This week, several Democratic front-runners confronted questions about their “free college” proposals, exposing a rift among the major candidates.
Sen. Elizabeth Warren, the former professor, was asked by a man if he would be reimbursed under her plan for the student loans he’d already paid off. Warren’s plan, like Sen. Bernie Sanders’, seeks to “cancel all student debt” — but not, by her own admittance, that which has already been paid back.
Meanwhile, Pete Buttigieg, the former mayor of a college town, was heckled by a group of protestors for being insufficiently generous with his proposal, which has an income ceiling in the six figures for families to qualify for “free” public higher education.
(The “free” will remain in quotes in my writing, by the way, because nothing in this world is free, and everything the government does is paid for by all of us.)
Buttigieg is right, and Sanders and Warren are wrong, that subsidizing college for every American family is a fundamentally elitist policy that would disproportionately help richer families. It would also drive up costs, as the last decades of massive government subsidy continue to feed the explosive growth of college administrators, of whom half a million have been added across campuses in the last three decades.
Sanders and Warren have justified their proposals by arguing that college is a necessity for all students. “Ms. Warren said higher education was a basic good,” reports the New York Times. No, it is not — that is why it is called higher education. It is the next level above K-12 education, which is indeed a public good provided by the state.
Which brings to the foray a glaring problem not being acknowledged among Democratic candidates: For many students, K-12 education in America just isn’t that good.

################

> [What to work on]:
**a.** According to the opinion piece on "free college" proposals, how many administrators have been added across college campuses in the last three decades?
**b.** Continue the opinion piece on "free college" proposals, picking up right after its last sentence.
The lines after this play no part in the work.

[Dataset records]
################

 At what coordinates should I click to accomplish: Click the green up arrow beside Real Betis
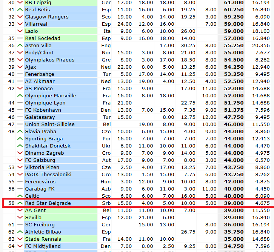coord(20,10)
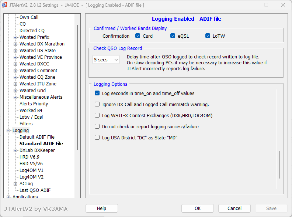The height and width of the screenshot is (217, 292).
Task: Click the Help button
Action: click(x=101, y=208)
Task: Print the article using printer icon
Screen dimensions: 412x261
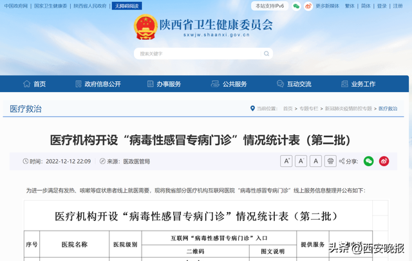Action: point(330,160)
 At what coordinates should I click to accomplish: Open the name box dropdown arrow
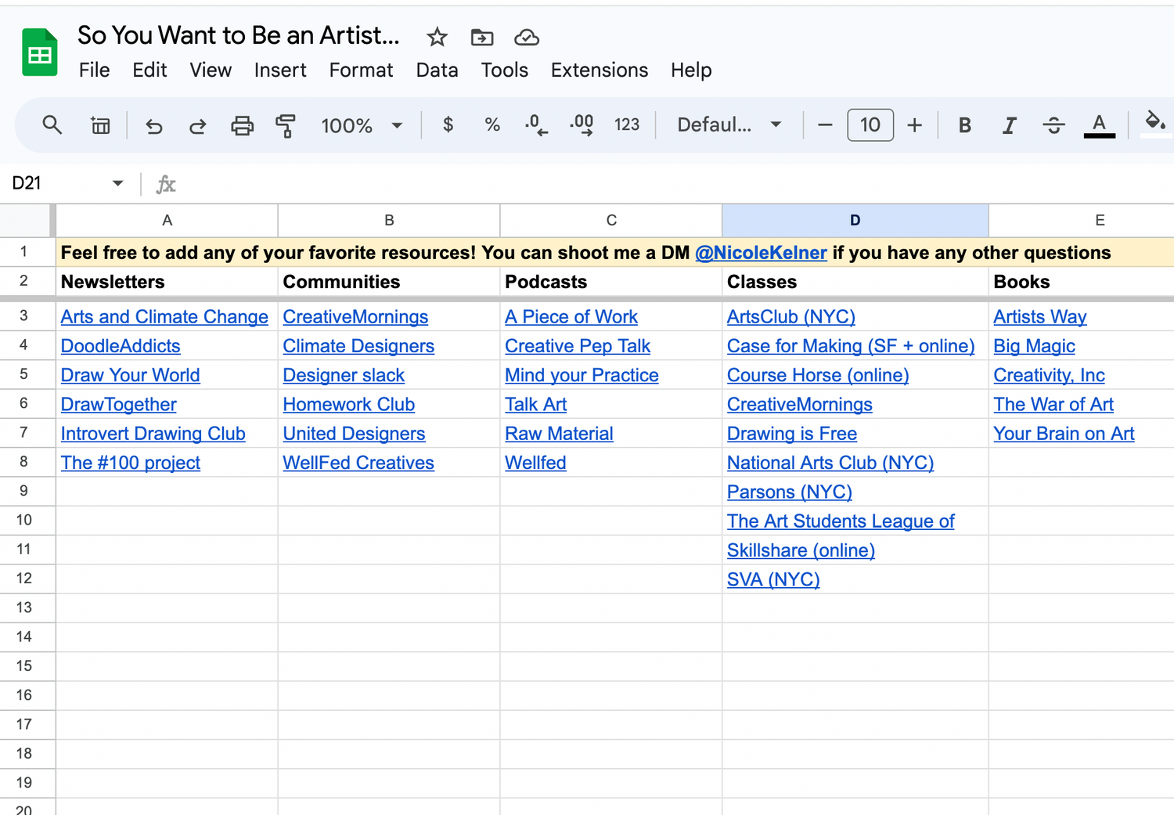click(x=117, y=183)
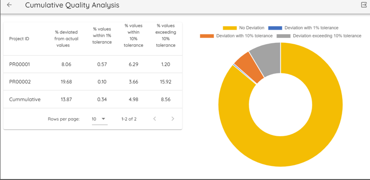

################

> [Answer list]:
**a.** Half a million.

**b.**
According to a 2017 Hechinger Report investigation, some half a million students across the nation are graduating from high school, which used to be their entry into the world, and are immediately funneled into remedial classes by institutions of higher education because they are not prepared for college curricula. The report classifies these students as “a financial drain on not only students, but also colleges and taxpayers.” This a tremendous indictment of the current state of public K-12 education in America.
As I’ve written in these pages before, the same Democrats now proposing to massively subsidize college are loath to acknowledge our education system’s existing failures, since their party is a vassal to public-sector unions that oppose injecting options into our schools by way of school choice.
Another element missing in the debates over free college and forgiven student debt are the notions of value and hard work rather than cost and subsidy. There is an obvious principle, best encapsulated by psychiatrist and Holocaust survivor Viktor Frankl in his book Man’s Search for Meaning, that the greatest human accomplishment comes from striving, overcoming, and sacrificing toward a goal. It is this striving that gives higher education its value, and which politicians like Warren and Sanders are now undercutting in order to make things easy.
College is a luxury, not just due to the expense, but due to the opportunity cost of developing your mind instead of jumping into the workforce. It is not a necessity; it is a privilege, and you’re supposed to take it seriously.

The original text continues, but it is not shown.